Tuesday's updated supply and demand tables from the U.S. Department of Agriculture will factor in Monday's trade, analysts said. Although the trade is expecting only a small increase in 2008-09 ending stocks, analysts said the potential is there for another big drop in demand, which would be bearish.
"There's some hesitancy ahead of the USDA report tomorrow morning," said Shawn McCambridge, senior grains analyst for Prudential Bache. "We're expecting a modest increase in ending stocks, but the USDA has been aggressive the past couple reports."
Analysts projected on average that U.S. carryout will be 1.838 billion bushels, which would be up from the USDA's estimate of 1.790 billion bushels last month. The USDA will release the report Tuesday at 8:30 a.m. EST.
In addition to the U.S. ending stocks, analysts said the trade will be looking at updated production estimates for South America, which has suffered through drought this growing season, particularly in Argentina.
Continued hot, dry weather in Argentina is seen as supportive. The weather has a most direct impact on the soybean crop, which has a later growing season, analysts said.
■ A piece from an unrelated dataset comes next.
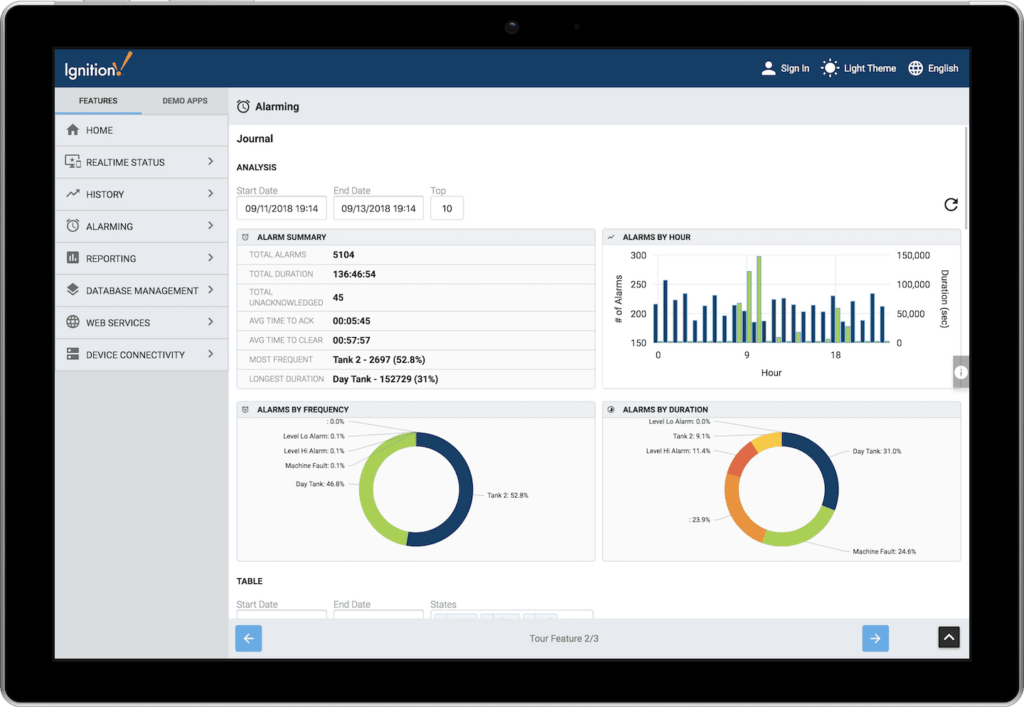
Task: Select the Features tab
Action: pyautogui.click(x=97, y=100)
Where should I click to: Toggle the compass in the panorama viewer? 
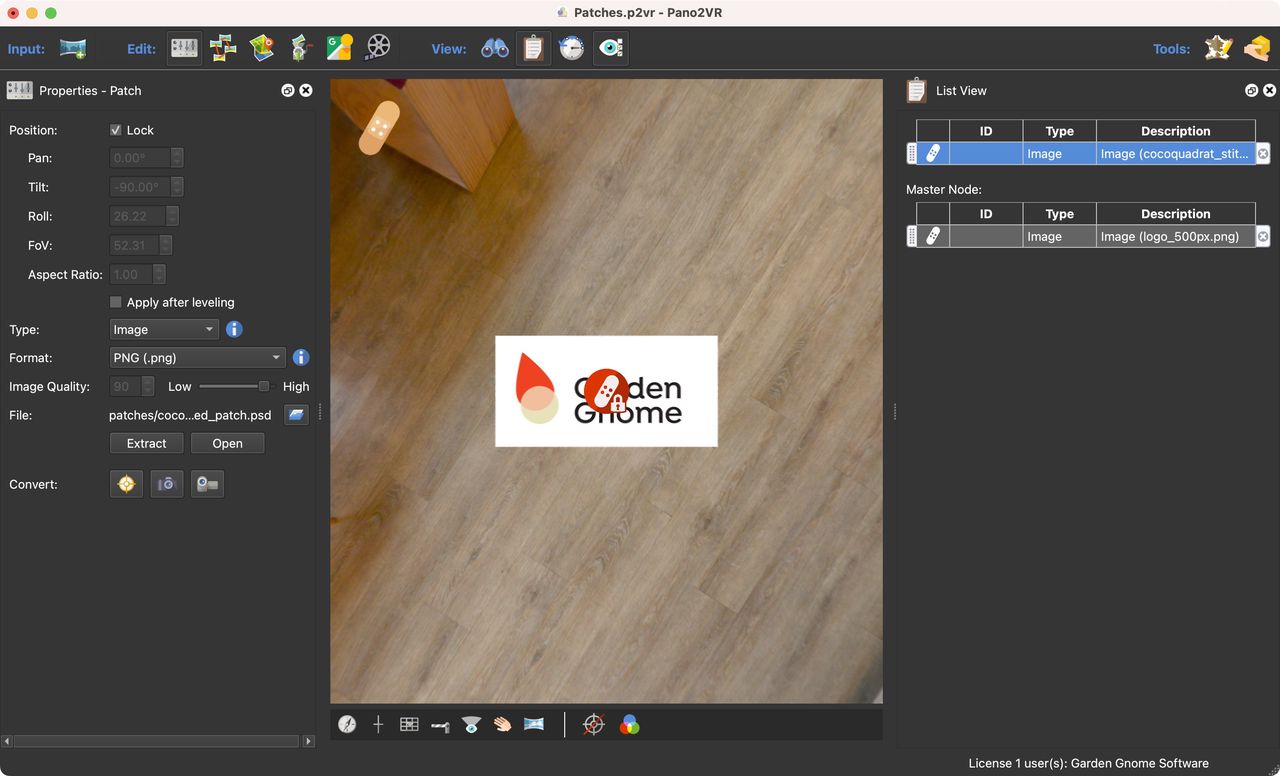(x=347, y=723)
"I think the most significant damage has already been inflicted on the corn crop, and now they're just trying to hold it stable where it is at this point," McCambridge said. Soybeans, which were higher overnight, remain a leader of the corn market, a trader said. McCambridge said a weaker U.S. dollar and higher crude oil Monday could also provide support to corn.
Speculative funds added 3,774 contracts to their CBOT corn long positions and added 20,328 contracts to their short positions, putting them net short 43,906 contracts, the Commodity Futures Trading Commission said Friday.
The supplemental commitment of traders report also showed that commercial funds added 7,577 contracts to their long positions and cut 13,722 contracts from their short positions, putting them net short 101,871 contracts. Index funds cut 990 contracts from their long positions and added 1,333 contracts to their short positions, putting them net long 227,330 contracts, the CFTC said.
The next downside price objective is to push and close prices below solid technical support at last week's low of US$3.55 3/4 a bushel, a technical analyst said. The next upside price objective is to push and close prices above major psychological resistance at US$4.00.
First resistance for March corn is seen at Friday's high of US$3.80 3/4 and then at US$3.86, a technical analyst said. First support is seen at US$3.75 and then at Friday's low of US$3.69 3/4.